Chart interpretation with Omni VLM

All three charts (live training curve, AutoResearch Sharpe-over-iterations, ratio curve) have an Analyze with Omni VLM → button that's identical in style to the trading-view chart button on the Research page. Click → Plotly captures the chart as PNG → POST /api/continuous-rl/interpret-chart with {kind, image_b64, context} → Nemotron Nano Omni returns a 4-6 bullet read on the chart. Renders inline below, signed with the model id and elapsed seconds. ~2-4s per click. User-triggered (not auto) so it costs nothing when ignored.

Closed-loop · discover → execute

When AutoResearch produces a new best Sharpe, the policy zip lands in data/autoresearch/policies/. The NemoRLFeedbackAgent on the A2A bus picks it up via PolicyRetrained and hands it to the PortfolioManagerAgent. The next Scheduler.tick.eod runs the discovered policy through cuFOLIO → ComplianceAgent → ExecutionAgent → Alpaca. The agent designed a strategy; the system traded it. Same cascade as every other rebalance.

REST surface

Verb	Path	Purpose
GET	`/api/nemorl/status`	Active training run + 200-point reward curve.
GET	`/api/nemorl/curve`	Just the reward-curve points (used by the live chart).
POST	`/api/nemorl/train`	Kick a manual PPO run. Body: `{symbols, total_timesteps}`.
GET	`/api/nemorl/ratio-curve`	Cross-run Sharpe + max-DD timeline from AutoResearch trials and manual runs.
GET	`/api/nemorl/policies`	List every saved policy zip with metadata.
POST	`/api/nemorl/policies/activate`	Write pointer file → PM uses this policy on next tick.
POST	`/api/nemorl-autoresearch/start`	Kick a NemoRL AutoResearch session. Body: `{goal, symbols, budget, total_timesteps, eval_mode}`.
POST	`/api/nemorl-autoresearch/stop`	Graceful stop after current trial.
GET	`/api/nemorl-autoresearch/status`	Current session snapshot.
GET	`/api/nemorl-autoresearch/journal/{sid}`	Full journal for one session.
GET	`/api/nemorl-autoresearch/sessions`	All sessions on disk.
POST	`/api/continuous-rl/interpret-chart`	Omni VLM chart read.
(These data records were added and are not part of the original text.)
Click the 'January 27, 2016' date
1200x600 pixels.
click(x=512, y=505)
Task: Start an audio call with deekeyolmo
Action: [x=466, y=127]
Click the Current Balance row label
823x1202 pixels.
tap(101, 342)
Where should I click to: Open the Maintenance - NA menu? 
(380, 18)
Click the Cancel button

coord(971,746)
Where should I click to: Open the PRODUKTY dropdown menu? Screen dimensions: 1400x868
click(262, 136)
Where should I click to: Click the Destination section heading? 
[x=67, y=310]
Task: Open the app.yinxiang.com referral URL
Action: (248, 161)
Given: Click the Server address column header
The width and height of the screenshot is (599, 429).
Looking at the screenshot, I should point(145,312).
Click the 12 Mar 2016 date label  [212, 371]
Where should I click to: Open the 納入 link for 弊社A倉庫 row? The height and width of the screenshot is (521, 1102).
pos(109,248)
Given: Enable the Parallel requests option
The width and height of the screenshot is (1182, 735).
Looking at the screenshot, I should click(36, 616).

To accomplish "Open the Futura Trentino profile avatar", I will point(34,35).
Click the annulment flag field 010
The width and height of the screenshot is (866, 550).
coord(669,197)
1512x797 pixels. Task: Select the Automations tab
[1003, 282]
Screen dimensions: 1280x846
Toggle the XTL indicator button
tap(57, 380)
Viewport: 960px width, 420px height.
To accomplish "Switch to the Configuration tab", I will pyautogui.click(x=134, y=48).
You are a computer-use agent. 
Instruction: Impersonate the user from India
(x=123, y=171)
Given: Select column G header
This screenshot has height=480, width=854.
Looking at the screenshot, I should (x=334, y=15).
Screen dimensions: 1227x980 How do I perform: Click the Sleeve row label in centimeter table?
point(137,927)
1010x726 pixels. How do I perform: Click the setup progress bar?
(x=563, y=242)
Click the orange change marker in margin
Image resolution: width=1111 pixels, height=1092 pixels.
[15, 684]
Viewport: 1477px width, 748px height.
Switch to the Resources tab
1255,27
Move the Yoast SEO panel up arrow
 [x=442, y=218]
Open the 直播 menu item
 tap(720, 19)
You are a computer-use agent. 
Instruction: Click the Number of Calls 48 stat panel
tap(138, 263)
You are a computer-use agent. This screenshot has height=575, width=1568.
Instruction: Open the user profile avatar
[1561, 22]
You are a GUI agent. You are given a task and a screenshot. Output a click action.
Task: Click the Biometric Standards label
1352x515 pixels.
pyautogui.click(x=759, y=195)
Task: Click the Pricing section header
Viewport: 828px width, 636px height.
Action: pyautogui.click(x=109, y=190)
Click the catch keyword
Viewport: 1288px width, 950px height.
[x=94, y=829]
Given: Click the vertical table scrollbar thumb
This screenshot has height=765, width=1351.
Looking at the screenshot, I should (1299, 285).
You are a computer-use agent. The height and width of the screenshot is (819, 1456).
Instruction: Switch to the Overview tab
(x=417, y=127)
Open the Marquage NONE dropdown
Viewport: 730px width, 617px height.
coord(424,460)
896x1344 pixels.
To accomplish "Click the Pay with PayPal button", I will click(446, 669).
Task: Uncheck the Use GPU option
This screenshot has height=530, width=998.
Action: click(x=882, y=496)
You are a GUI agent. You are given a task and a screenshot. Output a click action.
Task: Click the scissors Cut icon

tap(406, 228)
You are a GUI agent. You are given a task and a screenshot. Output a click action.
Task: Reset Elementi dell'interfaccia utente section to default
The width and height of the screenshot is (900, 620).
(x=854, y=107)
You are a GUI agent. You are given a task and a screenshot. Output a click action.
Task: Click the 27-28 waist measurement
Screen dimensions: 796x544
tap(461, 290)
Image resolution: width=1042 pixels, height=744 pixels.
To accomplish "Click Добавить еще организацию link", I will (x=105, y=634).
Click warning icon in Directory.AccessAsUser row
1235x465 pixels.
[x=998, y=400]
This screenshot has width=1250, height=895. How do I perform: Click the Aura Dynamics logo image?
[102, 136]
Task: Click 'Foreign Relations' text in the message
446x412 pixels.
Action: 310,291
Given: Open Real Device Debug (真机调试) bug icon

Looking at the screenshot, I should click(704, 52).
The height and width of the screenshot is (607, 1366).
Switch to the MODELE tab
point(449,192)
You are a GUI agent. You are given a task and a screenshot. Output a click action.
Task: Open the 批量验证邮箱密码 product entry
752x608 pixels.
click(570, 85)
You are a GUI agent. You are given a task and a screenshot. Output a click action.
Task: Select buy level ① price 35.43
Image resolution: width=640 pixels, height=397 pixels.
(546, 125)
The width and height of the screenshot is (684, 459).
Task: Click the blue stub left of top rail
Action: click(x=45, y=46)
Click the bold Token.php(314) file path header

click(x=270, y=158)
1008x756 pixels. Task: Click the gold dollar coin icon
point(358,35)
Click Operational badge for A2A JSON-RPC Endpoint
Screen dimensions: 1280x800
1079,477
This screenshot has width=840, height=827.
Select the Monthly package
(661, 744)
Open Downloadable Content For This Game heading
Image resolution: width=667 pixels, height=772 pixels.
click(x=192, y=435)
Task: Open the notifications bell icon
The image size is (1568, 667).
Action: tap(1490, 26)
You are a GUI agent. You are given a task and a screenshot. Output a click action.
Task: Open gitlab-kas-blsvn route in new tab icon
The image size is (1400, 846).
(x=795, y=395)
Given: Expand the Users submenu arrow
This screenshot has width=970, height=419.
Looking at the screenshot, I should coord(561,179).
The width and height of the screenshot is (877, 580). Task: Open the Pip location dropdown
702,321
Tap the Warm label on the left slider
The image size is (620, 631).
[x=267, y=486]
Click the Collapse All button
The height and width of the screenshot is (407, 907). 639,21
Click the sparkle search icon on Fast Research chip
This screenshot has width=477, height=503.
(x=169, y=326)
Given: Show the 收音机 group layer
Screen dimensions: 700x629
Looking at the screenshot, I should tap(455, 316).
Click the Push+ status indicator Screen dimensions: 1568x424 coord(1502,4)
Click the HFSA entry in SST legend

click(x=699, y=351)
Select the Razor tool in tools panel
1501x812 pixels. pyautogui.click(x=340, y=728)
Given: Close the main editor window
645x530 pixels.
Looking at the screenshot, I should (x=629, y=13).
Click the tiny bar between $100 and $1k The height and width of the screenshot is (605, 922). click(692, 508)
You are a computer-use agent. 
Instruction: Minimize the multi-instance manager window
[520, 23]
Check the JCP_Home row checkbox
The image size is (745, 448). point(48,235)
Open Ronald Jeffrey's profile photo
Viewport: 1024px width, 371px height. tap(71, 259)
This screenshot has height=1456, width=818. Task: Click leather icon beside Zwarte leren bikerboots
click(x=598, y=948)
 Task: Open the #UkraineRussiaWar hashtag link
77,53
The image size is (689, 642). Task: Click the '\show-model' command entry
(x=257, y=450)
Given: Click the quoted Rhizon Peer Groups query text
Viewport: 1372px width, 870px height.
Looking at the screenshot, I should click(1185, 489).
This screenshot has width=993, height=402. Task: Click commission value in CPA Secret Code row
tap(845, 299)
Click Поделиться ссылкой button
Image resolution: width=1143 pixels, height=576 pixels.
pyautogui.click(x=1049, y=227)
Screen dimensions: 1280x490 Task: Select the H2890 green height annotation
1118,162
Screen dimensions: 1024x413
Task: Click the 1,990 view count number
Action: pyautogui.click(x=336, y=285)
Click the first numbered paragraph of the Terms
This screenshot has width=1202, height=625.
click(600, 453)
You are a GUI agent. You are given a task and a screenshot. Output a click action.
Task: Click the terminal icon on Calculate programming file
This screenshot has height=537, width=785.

Body: `{kind, image_b64, context}`.

NemoRL PPO — the underlying training engine.
Preference learning (DPO) — the orthogonal feedback loop.
cuFOLIO · cuOpt PDLP — the optimizer the cuFOLIO Sweep + unified-mode autoresearch sweep over.
Backtesting — home of the cuFOLIO Sweep (deterministic sibling of NemoRL AutoResearch).
A2A event bus — the bus surface every iteration emits to.